The team backed up its census data with a comparison of satellite imagery between the 2002-2003 and 2009-2010 summer seasons. During that seven-year period, the chinstrap population dropped by an estimated 39 percent, though there was a larger degree of uncertainty because of the difficulty involved in estimating nest density from the satellite imagery.
“We do not yet have very sophisticated models for nesting density, but we are working on them, and these will fit nicely into everything we have developed to date and will allow us to shrink those error bars substantially,” Lynch said.
Despite the uncertainty, there was a remarkable correspondence between the field census and the satellite image counts, according to Lynch.
“The two census estimates were completed entirely independently using separate ‘pools’ of information,” she explained. “We were completely shocked at how close the two census estimates were to one another. I think this is a really incredible validation that the high-resolution satellite imagery can produce census data of the same quality as can be obtained in the field and, potentially, over a much larger scale.”
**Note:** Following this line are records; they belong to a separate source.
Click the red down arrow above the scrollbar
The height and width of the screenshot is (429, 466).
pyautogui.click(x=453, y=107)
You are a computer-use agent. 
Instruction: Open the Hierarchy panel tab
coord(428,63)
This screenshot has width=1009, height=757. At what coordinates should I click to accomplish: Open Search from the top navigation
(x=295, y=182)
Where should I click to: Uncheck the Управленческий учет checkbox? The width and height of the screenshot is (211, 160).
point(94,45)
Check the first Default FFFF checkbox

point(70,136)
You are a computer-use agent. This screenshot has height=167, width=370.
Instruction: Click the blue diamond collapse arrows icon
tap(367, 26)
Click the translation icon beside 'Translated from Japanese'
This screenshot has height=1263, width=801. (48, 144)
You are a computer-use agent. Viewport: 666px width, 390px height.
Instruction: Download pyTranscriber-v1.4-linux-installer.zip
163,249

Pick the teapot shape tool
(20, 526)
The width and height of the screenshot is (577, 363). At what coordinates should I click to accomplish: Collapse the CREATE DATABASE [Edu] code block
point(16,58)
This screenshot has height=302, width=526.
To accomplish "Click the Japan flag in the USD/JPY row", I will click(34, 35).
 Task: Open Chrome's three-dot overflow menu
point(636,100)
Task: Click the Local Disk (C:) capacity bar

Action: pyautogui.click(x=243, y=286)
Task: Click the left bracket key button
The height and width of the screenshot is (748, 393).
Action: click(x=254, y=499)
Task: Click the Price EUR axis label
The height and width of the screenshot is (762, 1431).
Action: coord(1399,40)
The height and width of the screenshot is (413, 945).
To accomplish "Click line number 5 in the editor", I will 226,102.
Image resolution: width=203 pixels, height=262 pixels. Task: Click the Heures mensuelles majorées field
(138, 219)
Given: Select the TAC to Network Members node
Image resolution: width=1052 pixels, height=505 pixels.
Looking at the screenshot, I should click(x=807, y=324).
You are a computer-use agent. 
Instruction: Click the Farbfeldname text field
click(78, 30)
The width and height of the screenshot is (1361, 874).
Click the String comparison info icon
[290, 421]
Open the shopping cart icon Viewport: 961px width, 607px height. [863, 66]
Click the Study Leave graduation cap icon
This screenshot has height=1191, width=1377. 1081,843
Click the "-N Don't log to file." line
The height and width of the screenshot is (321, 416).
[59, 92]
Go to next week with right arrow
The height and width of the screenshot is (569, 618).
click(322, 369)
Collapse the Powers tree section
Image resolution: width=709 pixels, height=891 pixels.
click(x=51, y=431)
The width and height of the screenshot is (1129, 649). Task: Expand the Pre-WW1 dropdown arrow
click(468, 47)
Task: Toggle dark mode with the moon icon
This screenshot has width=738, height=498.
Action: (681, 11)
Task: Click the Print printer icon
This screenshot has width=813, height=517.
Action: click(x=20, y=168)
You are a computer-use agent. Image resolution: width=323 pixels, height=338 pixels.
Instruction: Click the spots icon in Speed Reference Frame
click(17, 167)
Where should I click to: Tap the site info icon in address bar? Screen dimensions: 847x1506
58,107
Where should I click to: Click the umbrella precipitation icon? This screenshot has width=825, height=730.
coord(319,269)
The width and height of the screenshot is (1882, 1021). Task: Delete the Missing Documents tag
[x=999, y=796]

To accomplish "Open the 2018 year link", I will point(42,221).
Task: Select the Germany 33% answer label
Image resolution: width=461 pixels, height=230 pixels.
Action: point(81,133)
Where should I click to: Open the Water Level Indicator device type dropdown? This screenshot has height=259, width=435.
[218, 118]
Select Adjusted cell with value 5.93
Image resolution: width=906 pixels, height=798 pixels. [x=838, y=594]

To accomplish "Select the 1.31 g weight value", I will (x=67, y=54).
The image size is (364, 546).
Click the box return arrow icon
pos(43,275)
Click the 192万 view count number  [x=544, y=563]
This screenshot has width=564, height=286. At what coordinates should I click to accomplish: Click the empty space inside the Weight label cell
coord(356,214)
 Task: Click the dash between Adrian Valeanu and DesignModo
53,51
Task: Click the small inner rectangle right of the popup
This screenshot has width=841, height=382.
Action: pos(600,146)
Lynch is a proponent of remote-sensing conservation, a growing field that uses satellite imagery to monitor wildlife populations. The technique has been used in the Antarctic to assess seal populations as well as penguin colonies. [See previous story — Eyes in the sky: Scientists use satellites to track health of seal, penguin populations in Antarctica.] She is also an advisory member of the Polar Geospatial Center (PGC) , based at the University of Minnesota . PGC has access, through the National Geospatial-Intelligence Agency , to high-resolution commercial satellite imagery.
Fortunately, for seasoned and enthusiastic field hands like Naveen, there’s still a need to visit and census the animals on the ground.
“The reason that we were able to use the satellite imagery so successfully is because we have a lot of ground truthing data — density estimates, photo-documentation, personal experience — and as we start expanding this approach, our investment in regional-scale census work is going to pay major dividends,” Lynch said.
Of course, the fieldwork isn’t as romantic as it sounds. The 12-day stint on Deception Island was as much a function of nasty weather — persistent clouds, precipitation and at times gale-force winds — as the desire to fill in a key gap in the Oceanites dataset, according to Naveen.
“Deception [has] never been fully censused in one season, let alone 12 days. Unfortunately, the weather was such that we never left Deception,” he said. “I wanted to make sure we had those data in hand and this coming season we’ll be doing more ‘gap’-filling work.”
In 18 years, Oceanites teams have conducted more than 1,200 census visits at 169 locations over an area covering more than 100,000 square kilometers. Naveen said he is eager to continue the census work, especially with the more sophisticated analytical tools employed by Lynch and her lab.
“Assessing and analyzing the changes now occurring in the peninsula is an engrossing and thoroughly complex undertaking,” he said. “The statistics and photo-analytical resources we have available, and the new ones that we’re developing, particularly in regard to using satellite photo-documentation … will give all of us a better understanding of what’s driving change in the vastly warming peninsula ecosystem.”